▶ AIM:
Copy every line of the material below word for word, leaving the pictures out of your copy.

▶ Records for locating words and elements:

______________________________

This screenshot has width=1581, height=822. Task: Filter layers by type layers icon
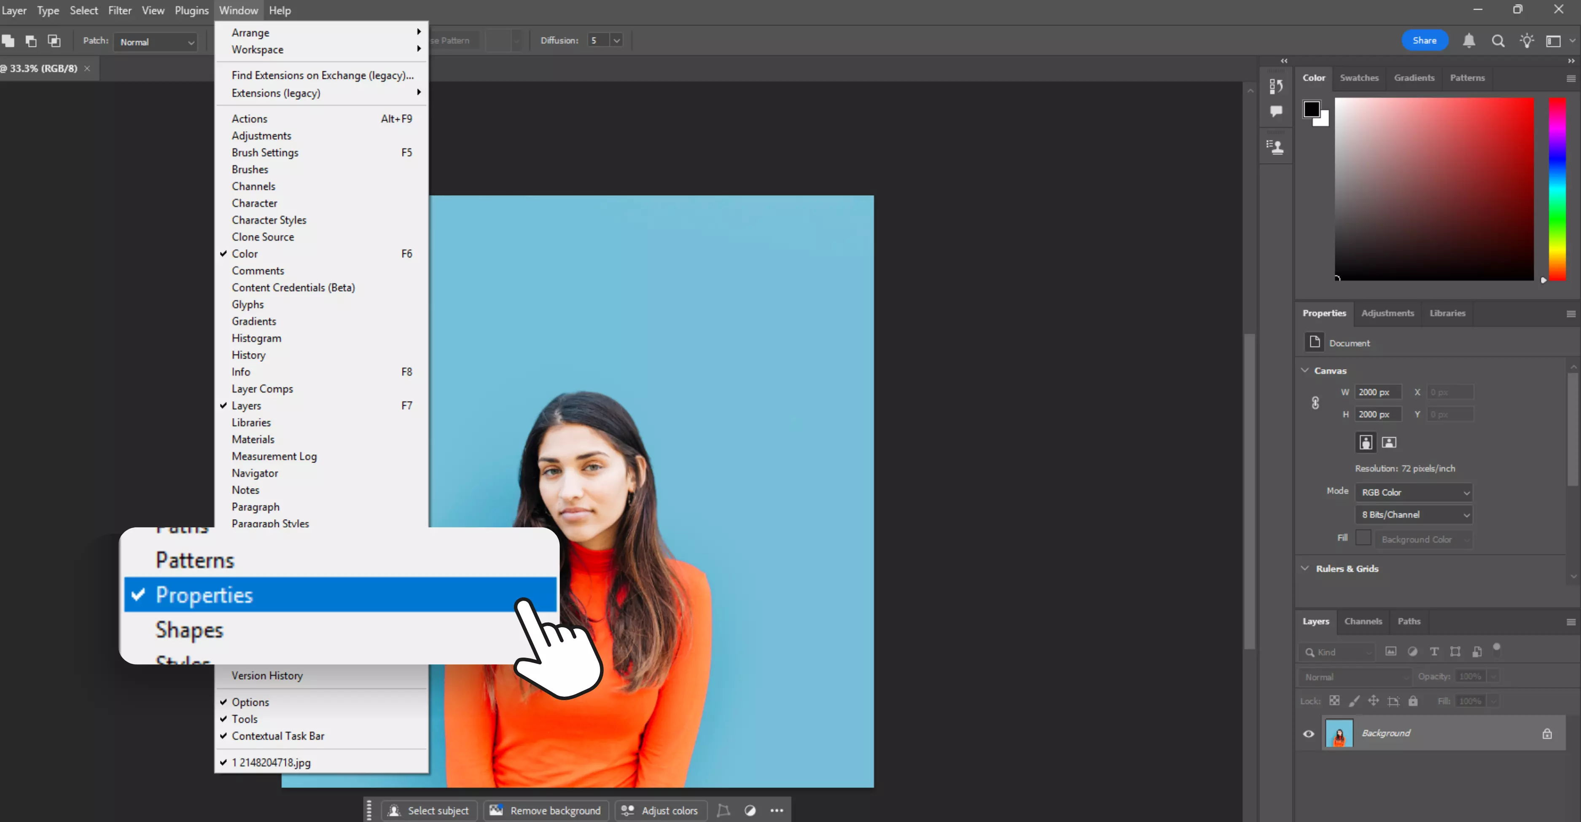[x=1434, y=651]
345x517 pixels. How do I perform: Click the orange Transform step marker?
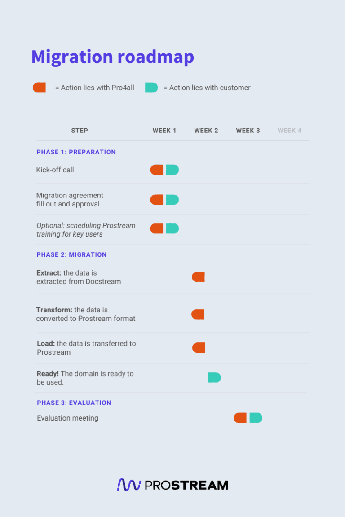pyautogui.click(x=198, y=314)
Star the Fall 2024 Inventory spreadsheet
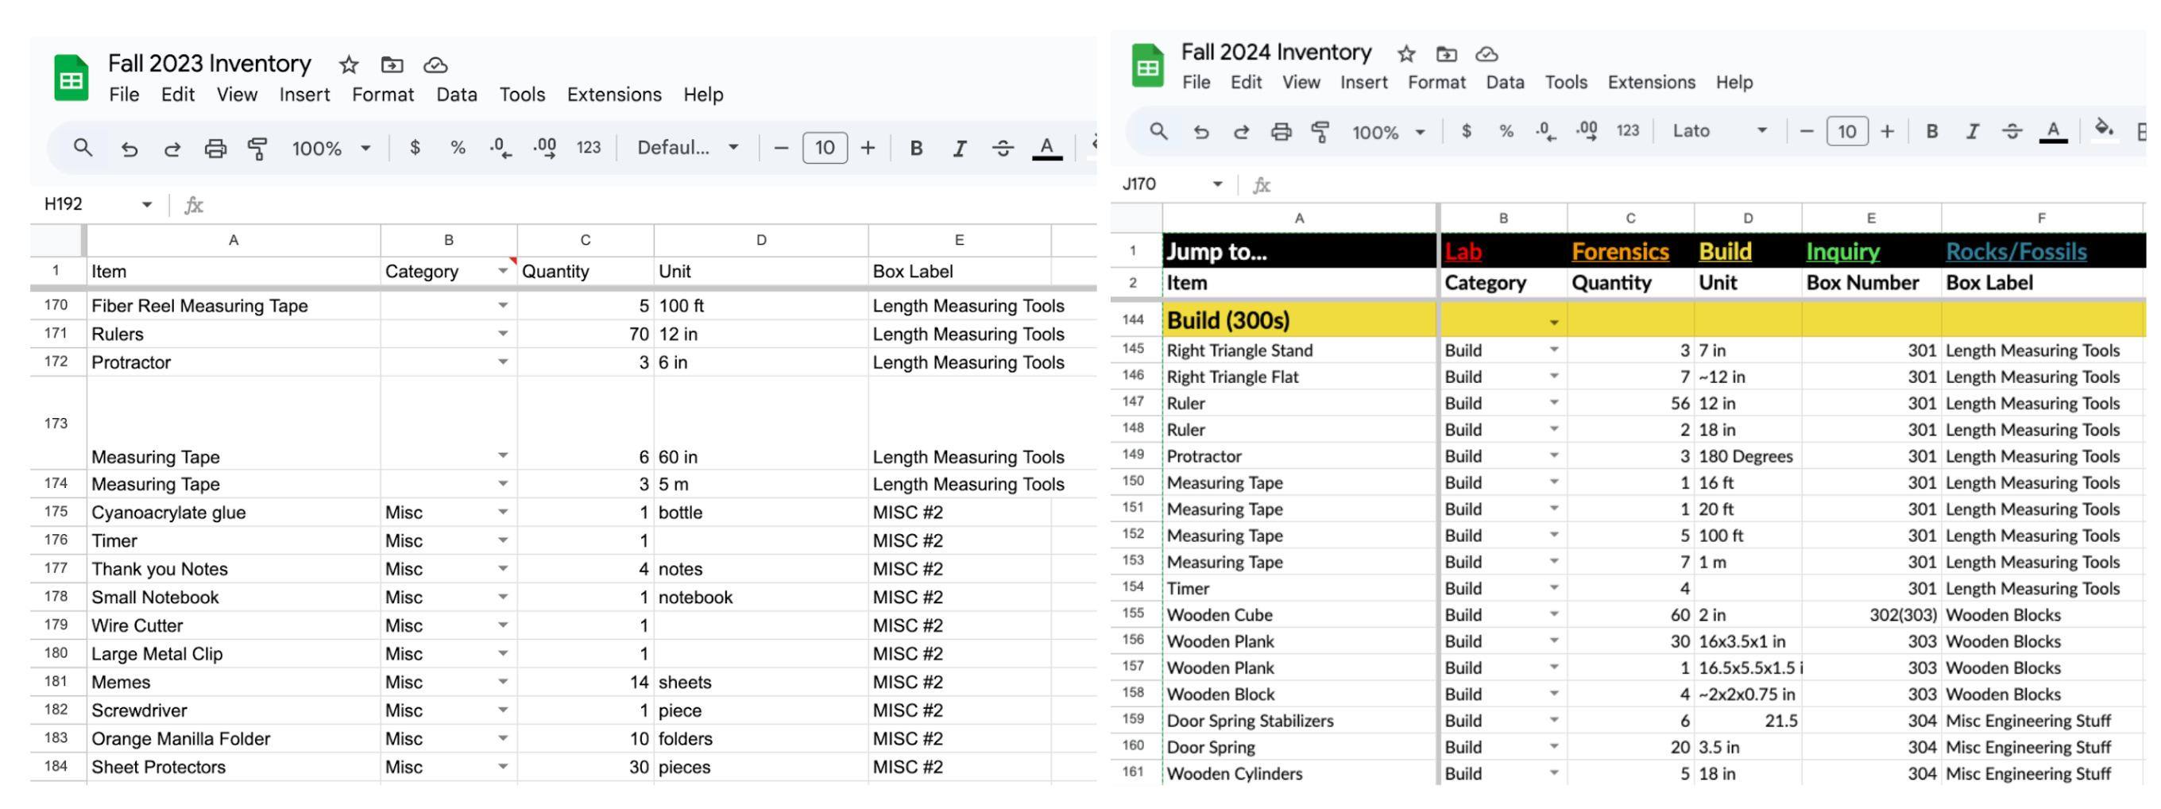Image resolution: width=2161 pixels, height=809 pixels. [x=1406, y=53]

______________________________

▶ OUTPUT:
This screenshot has width=1581, height=822. Task: Filter layers by type layers icon
[x=1434, y=651]
345x517 pixels. How do I perform: Click the orange Transform step marker?
pyautogui.click(x=198, y=314)
Star the Fall 2024 Inventory spreadsheet
Image resolution: width=2161 pixels, height=809 pixels. [x=1406, y=53]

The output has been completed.